[AVAILABLE DATA Boundary: Start]

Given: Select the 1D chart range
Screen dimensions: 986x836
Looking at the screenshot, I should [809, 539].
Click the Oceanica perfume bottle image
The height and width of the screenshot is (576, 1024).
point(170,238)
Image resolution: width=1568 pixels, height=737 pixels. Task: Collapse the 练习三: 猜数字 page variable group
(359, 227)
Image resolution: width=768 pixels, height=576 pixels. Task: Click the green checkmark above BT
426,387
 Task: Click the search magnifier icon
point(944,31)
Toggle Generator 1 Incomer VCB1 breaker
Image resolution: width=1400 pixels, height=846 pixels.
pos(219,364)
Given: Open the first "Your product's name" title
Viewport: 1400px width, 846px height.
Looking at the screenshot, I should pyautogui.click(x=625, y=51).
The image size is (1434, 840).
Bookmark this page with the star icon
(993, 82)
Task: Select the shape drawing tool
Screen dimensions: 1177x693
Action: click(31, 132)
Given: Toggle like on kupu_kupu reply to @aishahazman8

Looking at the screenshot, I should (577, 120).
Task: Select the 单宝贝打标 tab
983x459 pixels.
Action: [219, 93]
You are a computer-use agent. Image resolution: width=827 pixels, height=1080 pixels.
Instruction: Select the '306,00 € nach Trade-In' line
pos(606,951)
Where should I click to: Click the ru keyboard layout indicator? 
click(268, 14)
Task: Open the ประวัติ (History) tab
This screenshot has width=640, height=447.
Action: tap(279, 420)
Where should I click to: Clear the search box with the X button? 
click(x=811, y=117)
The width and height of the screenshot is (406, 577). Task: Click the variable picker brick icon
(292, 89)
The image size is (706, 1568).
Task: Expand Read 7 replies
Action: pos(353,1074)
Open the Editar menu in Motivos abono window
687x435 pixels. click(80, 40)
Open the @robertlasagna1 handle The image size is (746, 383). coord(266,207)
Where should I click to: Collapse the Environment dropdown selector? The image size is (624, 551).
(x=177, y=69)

[AVAILABLE DATA Boundary: End]

EXERCISE PROMPT
Nothing should appear in the output except the lines from the one with "Open the @robertlasagna1" through the end of the records above, copied exactly.

SOLUTION FOR THIS PROBLEM
Open the @robertlasagna1 handle The image size is (746, 383). coord(266,207)
Where should I click to: Collapse the Environment dropdown selector? The image size is (624, 551).
(x=177, y=69)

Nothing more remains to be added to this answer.